▶ _Input data_
-- -- --

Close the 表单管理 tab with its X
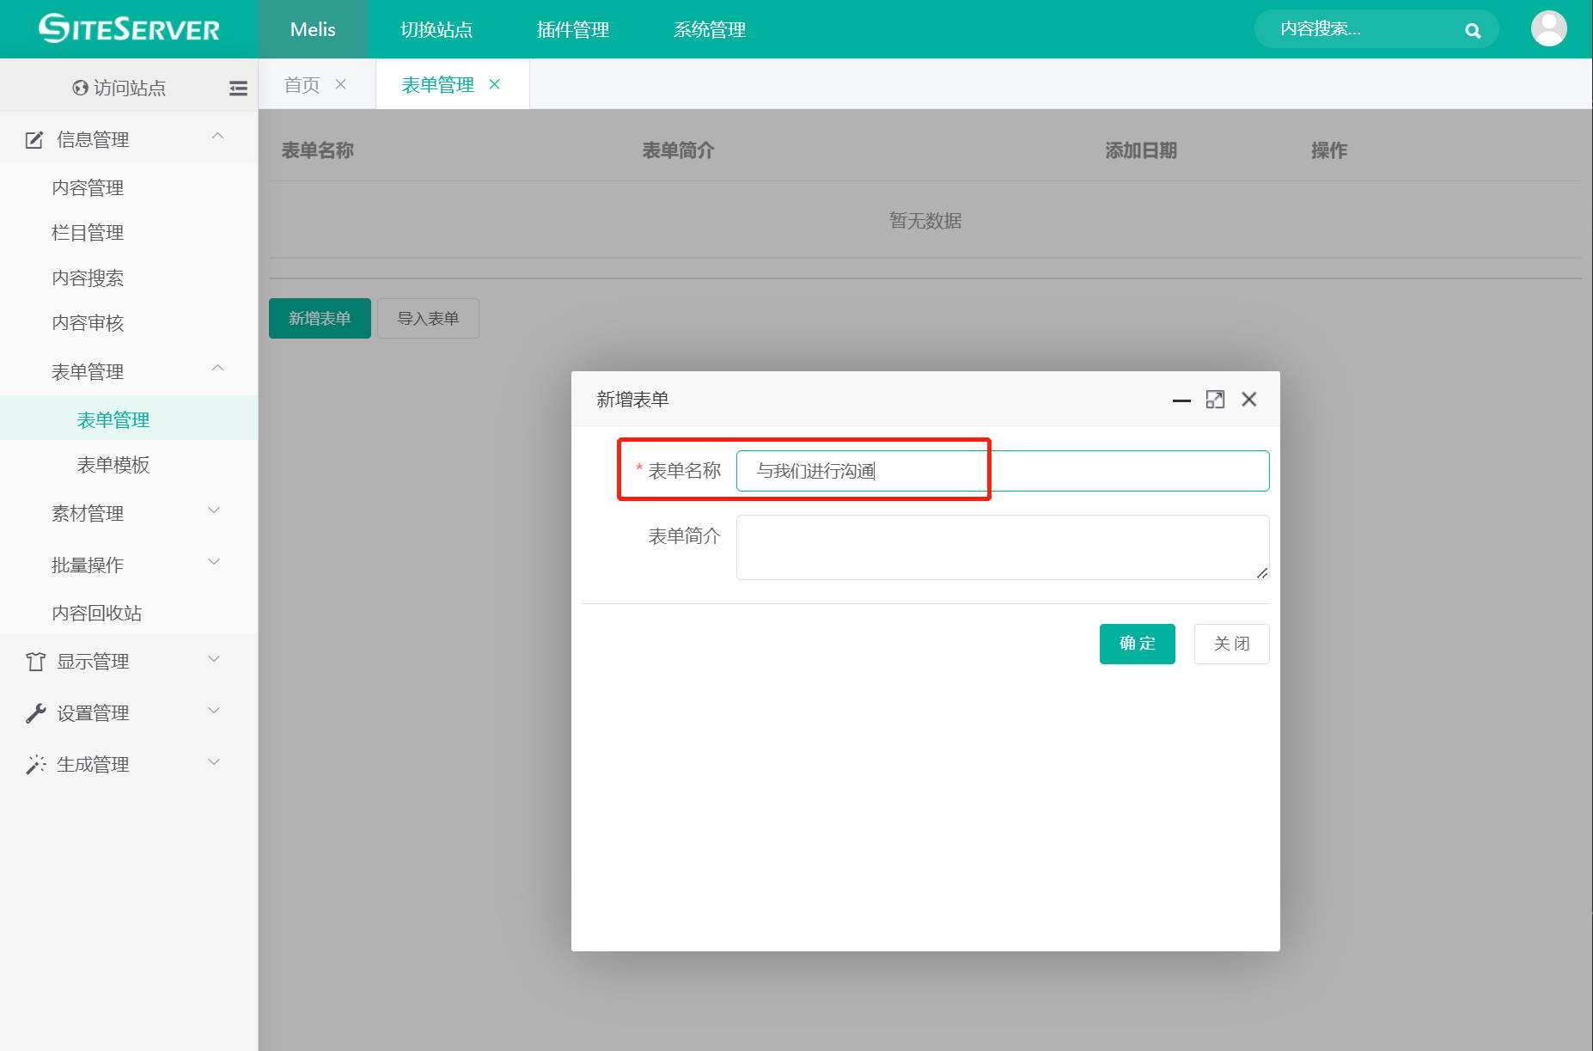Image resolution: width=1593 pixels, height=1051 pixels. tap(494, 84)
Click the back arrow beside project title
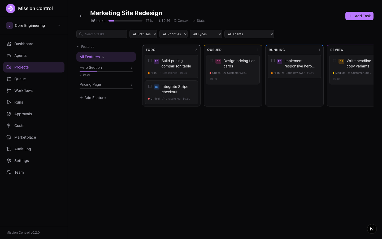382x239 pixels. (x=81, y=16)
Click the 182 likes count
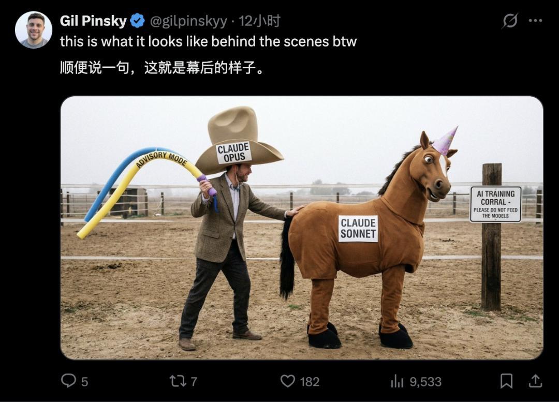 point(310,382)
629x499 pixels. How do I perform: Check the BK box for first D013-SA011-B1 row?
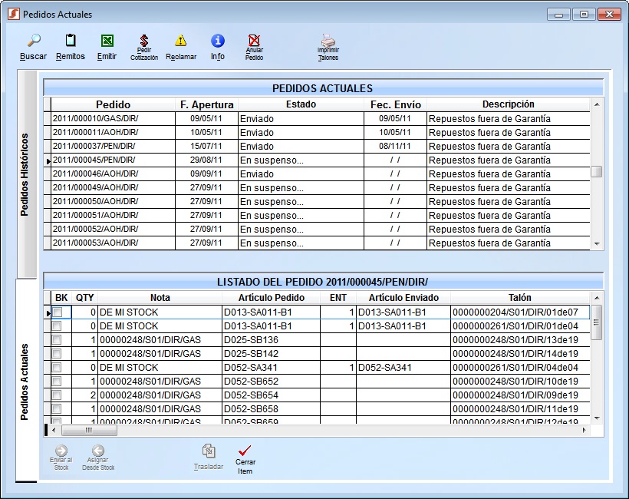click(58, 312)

-- -- --

▶ _Exercise requirements_
Leave out the pictures and reproduce the rest of the listing exactly.

▶ _Expected answer_
Close the 表单管理 tab with its X
Image resolution: width=1593 pixels, height=1051 pixels. tap(494, 84)
Click the back arrow beside project title
382x239 pixels. (x=81, y=16)
Click the 182 likes count
 point(310,382)
629x499 pixels. How do I perform: Check the BK box for first D013-SA011-B1 row?
click(58, 312)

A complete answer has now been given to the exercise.